Zooming out a tick from the individual level, as organizations, we should ask ourselves if we are doing enough to reduce our risk.
Are we providing the technical oversight to enforce security policies that an employee might unwittingly violate that can put the organization at risk?
If a security event does occur, do we have the capability to quickly understand what happened and move to block additional damage?
The question is not how to stop all human errors (errare humanum est), but how to reduce them and mitigate the damage when they do occur. As organizations, what are we doing to train our people how to spot threats with a healthy dose of paranoia but without going overboard?
In reading about the details of the story and writing this post, the thought occurred that we often read the same advice about how to work securely. Tips like always making sure that your software is up to date, not reusing passwords, and of course confirming the identities of people contacting you for sensitive information all seem to be basic best practices at this point.
It is hard to imagine that an attack as “basic” and cliche as impersonating the Help Desk could work. But the truth is that these types of social engineering tactics continue to provide fantastic results for hackers, and those numbers are hard to argue against. That’s why they continue to use them.

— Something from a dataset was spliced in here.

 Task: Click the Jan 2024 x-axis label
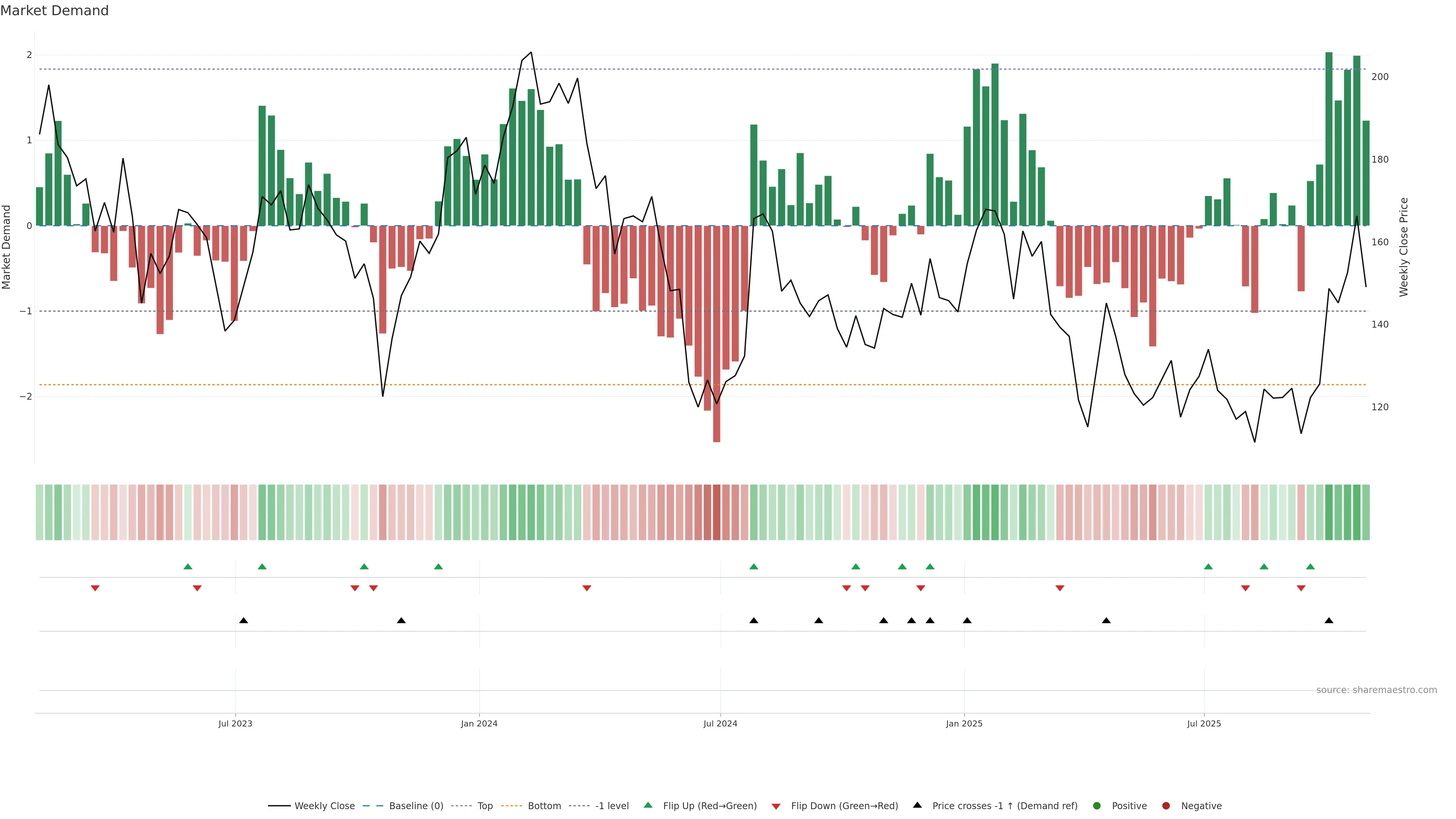pos(479,723)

Their victims aren’t dumb, but they are busy and stressed. To address these problems at their core and empower a new era of working from home and/or outside the regular traditional office setting - as Twitter employees may be able to do indefinitely - be sure to have education and protocols in place that are shared on a regular basis; best practices enacted to ensure the safety and security of remote workers and effectively transparent employee monitoring of remote workers to help mitigate the risk of insider threats that could result in customer data breaches, intellectual property theft, misuse of company assets or information through negligence or malfeasance.